My father went to Mayo Clinic immediately after serving as a physician in World War II to begin his residency. He met my mother there and got married. After leaving Mayo he had a long, successful career as an internist in Emporia, Kansas. Like a lot of physicians, I’ve been inspired by my dad. My path to medicine and Mayo Clinic was no doubt a result of that inspiration.
Why did you train at Mayo Clinic?
In addition to my father, I was encouraged and supported by Mayo alumni mentors Dr. Gene Fibush (ANES ’74), Dr. Gene Bode (ANES ’81) and Dr. Jim Mallow (ANES ’74) — smart doctors who pointed me to Mayo to pursue critical care.
In 1984 pain management may not have been an established fellowship. I was accepted to a critical care fellowship but asked if I could spend half my time in the chronic pain clinic and also focus on perioperative pain. My request was granted. I received excellent additional training in injection techniques — at that time all performed without fluoroscopy. We were taught the importance of tactile expertise. Knowledge of anatomy was critical. It was great experience.

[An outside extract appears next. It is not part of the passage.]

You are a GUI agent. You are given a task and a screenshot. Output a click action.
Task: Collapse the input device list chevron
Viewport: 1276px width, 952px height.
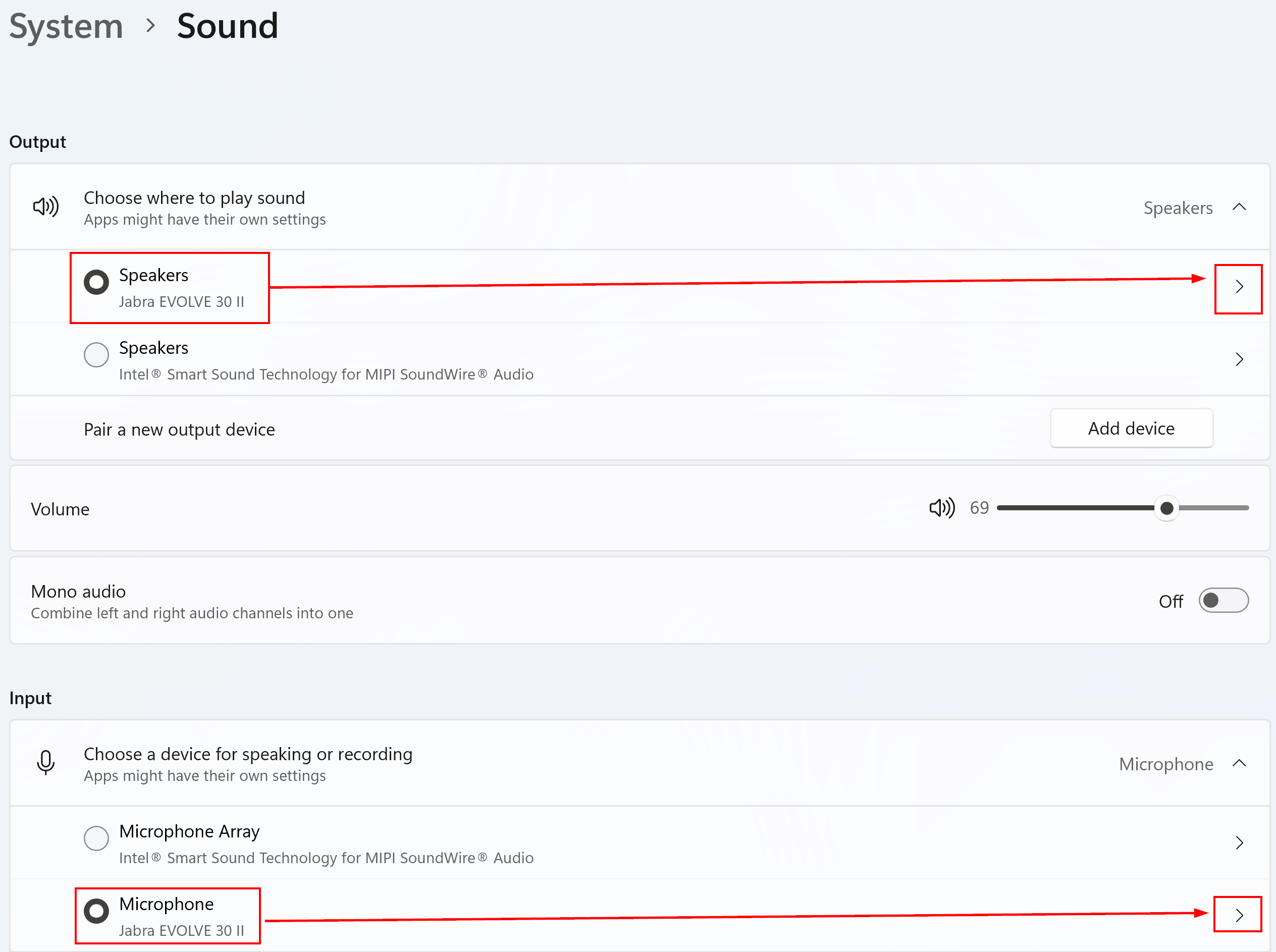(x=1239, y=764)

How does Mayo Clinic influence your practice?
In addition to my pain experience, my time was spent with many excellent staff members in the ICUs of Saint Marys and Methodist hospitals. It gave me strong experience and knowledge of cardiopulmonary physiology and pharmacology plus technical skills in central access and monitoring that remain key to my knowledge.
What do you do in your spare time?
I am an avid bicyclist and gardener.
What would people be surprised to know about you?
My pals will agree that I was a lousy athlete, and I beat myself up over the years. As a result of the miracle of modern medicine, I have an artificial ankle and hip, which have kept me active and improved my quality of life dramatically. During these times of frustration in health care I never lose sight of these miracles we take for granted. I learned personally about chronic pain early on. Those joints are a blessing.